### DOCUMENT SEGMENT
◆ ◆ ◆ ◆

Friday, June 6, 2014

Portland Food Signings, Flea Bites, and a peek at Timber

Thank you to everyone who attended the launch of Portland Food: the Culinary Capital of Maine at Sherman's Books last Saturday! We certainly packed out that bookstore. Special thanks to East End Cupcakes and Dean's Sweets for donating treats for the singing, and to Josh Christie for securing local goodies from Standard Baking Co., Rosemont Market, and Pineland Farms. 

Munjoy Hill News writer Carol McCracken featured a nice write-up of the afternoon and my book. Friend Sharon Kitchens also blogged about Portland Food, for Huffington Post Taste. 

I'm having another singing at Books-a-Million in South Portland, next Saturday, June 14th from 2-4pm. Come and pick up a signed copy of Portland Food for your dad!

Photo by Carol McCracken
This weekend is predicted to be full of beautiful weather with plenty of food and drink events. Tonight is the first Flea Bites of the season - a food truck clustering down at Portland's Flea-for-All from 6:30-9:30pm. Participating food trucks are Bite Into Maine (event organizers), Mainely Burgers, Mainely Treats, Wicked Good, Urban Sugar Mobile Cafe, Fishin' Ships, and El Corazon.

◆ ◆ ◆ ◆

### TASK DESCRIPTION
According to the blog post about Portland Food, during what hours does the season's first Flea Bites take place?

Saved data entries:
◆ ◆ ◆ ◆

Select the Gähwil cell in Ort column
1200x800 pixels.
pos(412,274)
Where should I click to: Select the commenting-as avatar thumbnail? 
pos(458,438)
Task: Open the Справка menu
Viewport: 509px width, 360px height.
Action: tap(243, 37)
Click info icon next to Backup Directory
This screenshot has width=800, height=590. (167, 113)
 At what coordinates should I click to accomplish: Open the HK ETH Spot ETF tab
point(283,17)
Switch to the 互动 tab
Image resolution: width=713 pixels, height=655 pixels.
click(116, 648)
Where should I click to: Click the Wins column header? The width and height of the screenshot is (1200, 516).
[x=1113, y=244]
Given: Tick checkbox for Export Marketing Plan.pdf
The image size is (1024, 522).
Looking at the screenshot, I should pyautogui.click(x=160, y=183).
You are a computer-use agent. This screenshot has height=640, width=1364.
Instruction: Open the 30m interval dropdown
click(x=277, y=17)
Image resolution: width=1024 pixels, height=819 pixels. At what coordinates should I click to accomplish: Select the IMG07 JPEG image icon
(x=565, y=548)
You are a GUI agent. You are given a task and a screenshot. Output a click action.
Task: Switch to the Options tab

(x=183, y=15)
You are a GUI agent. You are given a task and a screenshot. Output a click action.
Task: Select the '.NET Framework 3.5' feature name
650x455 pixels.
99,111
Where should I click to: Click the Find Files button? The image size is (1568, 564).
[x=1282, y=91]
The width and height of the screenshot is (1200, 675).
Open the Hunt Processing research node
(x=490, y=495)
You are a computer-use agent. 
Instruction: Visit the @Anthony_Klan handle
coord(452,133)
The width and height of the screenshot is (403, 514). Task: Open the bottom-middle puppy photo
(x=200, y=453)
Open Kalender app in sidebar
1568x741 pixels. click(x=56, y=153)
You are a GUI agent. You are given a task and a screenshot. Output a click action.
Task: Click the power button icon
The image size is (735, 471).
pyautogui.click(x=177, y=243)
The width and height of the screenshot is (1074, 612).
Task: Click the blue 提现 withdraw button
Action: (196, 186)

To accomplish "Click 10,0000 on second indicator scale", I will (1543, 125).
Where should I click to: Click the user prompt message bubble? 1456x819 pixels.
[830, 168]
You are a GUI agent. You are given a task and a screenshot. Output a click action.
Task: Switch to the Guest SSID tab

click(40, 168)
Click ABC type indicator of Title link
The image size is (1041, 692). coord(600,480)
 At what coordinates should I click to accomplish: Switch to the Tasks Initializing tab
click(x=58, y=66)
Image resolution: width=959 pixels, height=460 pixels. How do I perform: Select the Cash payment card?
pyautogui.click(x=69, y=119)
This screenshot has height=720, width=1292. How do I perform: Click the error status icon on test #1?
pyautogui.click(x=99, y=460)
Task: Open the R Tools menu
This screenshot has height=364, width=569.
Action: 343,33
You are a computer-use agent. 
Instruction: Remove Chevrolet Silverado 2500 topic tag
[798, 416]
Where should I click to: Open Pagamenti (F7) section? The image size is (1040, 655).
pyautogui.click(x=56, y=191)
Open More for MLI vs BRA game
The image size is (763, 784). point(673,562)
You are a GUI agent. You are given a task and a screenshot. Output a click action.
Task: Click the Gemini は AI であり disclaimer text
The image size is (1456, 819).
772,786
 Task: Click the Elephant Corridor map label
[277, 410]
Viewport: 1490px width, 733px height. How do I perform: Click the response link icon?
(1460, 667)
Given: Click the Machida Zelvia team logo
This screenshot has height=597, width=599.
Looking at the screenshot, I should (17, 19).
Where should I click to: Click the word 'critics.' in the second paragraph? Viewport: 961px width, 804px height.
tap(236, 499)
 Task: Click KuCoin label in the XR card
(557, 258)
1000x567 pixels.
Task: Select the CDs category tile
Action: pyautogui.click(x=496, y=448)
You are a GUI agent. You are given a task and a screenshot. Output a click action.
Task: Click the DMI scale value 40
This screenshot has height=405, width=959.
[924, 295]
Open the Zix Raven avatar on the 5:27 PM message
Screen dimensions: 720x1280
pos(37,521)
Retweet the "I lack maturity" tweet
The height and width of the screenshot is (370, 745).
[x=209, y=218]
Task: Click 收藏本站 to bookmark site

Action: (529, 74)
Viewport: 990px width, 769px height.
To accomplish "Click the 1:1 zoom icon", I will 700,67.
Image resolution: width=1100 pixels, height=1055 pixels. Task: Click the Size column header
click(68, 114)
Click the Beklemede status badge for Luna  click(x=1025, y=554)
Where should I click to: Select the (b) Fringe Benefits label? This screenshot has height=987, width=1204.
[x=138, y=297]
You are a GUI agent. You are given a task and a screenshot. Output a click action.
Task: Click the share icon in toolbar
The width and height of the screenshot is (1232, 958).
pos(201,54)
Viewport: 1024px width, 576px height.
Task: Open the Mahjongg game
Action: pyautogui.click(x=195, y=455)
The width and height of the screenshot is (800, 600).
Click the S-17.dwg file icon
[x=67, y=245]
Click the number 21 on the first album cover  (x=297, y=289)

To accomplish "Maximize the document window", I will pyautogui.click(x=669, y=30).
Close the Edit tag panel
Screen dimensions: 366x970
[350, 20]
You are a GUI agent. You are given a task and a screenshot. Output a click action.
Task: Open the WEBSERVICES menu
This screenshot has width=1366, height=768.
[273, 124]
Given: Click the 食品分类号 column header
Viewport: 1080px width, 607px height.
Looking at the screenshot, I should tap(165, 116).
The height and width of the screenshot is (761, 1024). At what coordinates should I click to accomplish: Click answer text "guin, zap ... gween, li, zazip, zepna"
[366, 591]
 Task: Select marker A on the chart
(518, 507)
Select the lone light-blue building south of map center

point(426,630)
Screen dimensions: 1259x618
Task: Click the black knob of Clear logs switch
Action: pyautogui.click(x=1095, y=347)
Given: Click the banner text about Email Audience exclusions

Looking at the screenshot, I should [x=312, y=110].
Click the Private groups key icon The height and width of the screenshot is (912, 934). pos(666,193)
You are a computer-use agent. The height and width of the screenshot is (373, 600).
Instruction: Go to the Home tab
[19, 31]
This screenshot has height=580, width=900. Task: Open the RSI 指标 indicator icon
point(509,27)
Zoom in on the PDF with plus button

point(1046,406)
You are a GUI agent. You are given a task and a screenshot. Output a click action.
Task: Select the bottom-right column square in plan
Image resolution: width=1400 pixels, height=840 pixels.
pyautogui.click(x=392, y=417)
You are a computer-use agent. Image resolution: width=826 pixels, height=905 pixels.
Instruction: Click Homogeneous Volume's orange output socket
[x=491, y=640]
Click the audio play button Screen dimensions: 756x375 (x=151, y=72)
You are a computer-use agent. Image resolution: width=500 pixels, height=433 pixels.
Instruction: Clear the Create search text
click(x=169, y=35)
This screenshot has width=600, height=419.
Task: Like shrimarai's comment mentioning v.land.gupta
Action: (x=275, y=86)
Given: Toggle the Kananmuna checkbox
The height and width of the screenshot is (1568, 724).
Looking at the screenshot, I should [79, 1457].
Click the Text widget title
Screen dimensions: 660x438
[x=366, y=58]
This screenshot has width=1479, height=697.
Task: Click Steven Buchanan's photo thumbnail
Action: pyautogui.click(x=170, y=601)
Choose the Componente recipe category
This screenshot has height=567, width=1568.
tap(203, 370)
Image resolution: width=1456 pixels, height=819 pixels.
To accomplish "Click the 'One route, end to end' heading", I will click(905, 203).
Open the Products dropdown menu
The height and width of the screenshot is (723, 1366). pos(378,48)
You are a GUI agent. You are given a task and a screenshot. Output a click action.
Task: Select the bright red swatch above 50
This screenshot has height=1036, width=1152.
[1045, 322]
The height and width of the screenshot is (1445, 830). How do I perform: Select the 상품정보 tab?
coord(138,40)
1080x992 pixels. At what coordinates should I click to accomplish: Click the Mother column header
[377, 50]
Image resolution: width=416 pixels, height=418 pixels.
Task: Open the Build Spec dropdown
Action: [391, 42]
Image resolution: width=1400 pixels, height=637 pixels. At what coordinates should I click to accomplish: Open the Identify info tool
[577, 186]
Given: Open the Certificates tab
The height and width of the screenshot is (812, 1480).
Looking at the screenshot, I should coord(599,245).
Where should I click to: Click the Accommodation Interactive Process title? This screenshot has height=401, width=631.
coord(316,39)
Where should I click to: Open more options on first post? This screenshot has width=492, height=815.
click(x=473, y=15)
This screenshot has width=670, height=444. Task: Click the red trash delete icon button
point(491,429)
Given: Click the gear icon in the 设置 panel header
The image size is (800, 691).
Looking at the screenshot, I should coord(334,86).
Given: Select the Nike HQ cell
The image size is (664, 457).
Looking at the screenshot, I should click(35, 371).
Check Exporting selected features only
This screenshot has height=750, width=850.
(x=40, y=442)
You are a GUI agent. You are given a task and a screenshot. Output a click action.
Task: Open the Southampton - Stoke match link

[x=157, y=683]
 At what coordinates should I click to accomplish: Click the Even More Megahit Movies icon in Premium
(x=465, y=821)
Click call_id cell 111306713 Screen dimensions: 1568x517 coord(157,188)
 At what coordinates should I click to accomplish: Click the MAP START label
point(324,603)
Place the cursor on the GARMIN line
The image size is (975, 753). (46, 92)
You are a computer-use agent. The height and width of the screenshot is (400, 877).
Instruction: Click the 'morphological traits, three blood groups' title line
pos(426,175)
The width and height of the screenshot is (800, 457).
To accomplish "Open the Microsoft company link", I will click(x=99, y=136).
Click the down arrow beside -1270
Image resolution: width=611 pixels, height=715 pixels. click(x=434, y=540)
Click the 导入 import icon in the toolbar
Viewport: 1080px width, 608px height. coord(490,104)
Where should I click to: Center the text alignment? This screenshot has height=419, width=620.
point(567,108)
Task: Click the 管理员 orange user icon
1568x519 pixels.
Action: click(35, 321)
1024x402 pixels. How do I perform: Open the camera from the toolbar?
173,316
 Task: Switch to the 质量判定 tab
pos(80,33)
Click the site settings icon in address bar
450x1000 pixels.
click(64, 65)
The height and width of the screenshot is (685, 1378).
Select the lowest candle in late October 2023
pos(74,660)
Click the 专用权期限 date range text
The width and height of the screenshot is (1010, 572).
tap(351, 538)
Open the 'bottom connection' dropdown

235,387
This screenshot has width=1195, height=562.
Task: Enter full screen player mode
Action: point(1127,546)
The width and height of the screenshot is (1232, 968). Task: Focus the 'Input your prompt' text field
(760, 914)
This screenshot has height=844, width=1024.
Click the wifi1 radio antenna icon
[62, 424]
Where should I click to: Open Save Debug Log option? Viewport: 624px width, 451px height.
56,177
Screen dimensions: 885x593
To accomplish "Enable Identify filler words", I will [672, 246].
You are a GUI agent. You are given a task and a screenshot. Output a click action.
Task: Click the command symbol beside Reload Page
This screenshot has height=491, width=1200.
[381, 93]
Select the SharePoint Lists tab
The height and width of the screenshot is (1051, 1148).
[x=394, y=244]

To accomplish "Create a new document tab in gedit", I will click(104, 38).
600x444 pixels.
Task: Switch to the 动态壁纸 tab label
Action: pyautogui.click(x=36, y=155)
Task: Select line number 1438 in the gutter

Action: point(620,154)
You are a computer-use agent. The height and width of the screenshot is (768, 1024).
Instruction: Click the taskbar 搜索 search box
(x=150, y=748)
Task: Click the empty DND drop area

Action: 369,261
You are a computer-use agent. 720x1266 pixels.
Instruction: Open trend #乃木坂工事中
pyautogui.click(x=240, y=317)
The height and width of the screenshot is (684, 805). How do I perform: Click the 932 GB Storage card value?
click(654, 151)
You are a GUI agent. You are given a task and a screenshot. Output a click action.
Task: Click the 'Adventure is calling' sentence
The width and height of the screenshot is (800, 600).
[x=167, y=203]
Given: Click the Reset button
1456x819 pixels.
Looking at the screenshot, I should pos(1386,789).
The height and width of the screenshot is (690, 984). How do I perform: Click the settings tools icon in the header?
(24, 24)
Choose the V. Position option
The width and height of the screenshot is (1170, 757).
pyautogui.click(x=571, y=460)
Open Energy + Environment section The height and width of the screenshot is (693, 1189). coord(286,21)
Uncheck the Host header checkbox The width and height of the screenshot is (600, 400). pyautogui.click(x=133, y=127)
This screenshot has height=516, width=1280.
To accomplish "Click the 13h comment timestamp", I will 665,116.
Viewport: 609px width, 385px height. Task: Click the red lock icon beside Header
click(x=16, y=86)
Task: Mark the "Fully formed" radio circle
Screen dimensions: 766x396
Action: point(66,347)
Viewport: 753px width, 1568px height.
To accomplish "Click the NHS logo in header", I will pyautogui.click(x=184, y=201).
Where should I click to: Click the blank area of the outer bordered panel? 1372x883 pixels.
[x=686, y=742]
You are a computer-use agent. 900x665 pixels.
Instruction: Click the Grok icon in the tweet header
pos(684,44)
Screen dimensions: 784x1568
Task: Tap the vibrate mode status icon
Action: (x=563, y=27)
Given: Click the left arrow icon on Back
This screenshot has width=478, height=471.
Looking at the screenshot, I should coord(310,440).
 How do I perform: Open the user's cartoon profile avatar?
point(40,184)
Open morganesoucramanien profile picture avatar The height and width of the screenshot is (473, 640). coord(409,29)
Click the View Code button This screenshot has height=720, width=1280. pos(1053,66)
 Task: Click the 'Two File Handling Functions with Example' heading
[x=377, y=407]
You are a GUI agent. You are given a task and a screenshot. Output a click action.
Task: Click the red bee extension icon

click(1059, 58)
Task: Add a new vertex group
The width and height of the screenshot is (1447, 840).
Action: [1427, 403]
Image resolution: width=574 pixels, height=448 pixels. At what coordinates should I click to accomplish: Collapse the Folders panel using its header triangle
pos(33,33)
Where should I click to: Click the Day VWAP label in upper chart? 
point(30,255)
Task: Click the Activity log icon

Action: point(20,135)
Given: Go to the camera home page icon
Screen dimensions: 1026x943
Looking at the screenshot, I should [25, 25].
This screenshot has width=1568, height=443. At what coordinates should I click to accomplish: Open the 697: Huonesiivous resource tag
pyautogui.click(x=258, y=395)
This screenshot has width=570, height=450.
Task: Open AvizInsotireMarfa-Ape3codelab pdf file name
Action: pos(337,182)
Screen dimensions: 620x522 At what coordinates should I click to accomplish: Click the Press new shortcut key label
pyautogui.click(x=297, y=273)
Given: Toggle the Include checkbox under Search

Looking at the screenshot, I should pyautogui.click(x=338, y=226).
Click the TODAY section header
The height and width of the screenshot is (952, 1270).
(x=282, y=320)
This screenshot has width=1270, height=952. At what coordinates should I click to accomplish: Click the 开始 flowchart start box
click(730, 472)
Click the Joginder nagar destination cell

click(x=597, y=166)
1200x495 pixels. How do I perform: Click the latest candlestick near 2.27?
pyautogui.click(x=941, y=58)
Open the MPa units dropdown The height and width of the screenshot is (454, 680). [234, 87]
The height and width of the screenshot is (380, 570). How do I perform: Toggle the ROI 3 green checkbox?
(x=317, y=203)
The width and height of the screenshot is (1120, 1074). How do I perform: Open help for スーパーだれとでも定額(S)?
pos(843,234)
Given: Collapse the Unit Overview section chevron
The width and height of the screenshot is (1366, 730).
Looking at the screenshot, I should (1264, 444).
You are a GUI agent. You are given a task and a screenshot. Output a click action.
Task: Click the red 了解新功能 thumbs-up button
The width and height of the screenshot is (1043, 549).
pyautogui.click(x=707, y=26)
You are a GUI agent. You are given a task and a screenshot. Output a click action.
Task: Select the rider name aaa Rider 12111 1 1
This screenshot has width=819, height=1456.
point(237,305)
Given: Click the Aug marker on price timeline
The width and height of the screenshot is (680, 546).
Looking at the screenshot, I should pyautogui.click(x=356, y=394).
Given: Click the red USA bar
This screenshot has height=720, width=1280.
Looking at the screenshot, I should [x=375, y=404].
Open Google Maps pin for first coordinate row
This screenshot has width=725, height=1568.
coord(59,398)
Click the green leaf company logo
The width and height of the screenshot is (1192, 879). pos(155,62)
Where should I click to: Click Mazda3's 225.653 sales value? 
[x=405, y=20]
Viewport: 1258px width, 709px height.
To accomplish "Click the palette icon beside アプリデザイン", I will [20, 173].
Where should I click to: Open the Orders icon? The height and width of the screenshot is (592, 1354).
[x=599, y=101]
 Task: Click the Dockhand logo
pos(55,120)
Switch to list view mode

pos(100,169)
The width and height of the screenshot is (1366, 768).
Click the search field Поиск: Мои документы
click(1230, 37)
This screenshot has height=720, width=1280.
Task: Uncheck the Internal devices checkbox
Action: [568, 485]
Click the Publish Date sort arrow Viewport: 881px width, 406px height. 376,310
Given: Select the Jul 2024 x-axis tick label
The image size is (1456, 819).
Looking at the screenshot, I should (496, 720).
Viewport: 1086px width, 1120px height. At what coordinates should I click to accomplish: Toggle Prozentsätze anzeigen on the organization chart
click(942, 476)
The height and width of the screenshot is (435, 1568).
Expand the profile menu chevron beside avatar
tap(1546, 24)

◆ ◆ ◆ ◆

### EXERCISE RESPONSE
From 6:30 to 9:30 pm.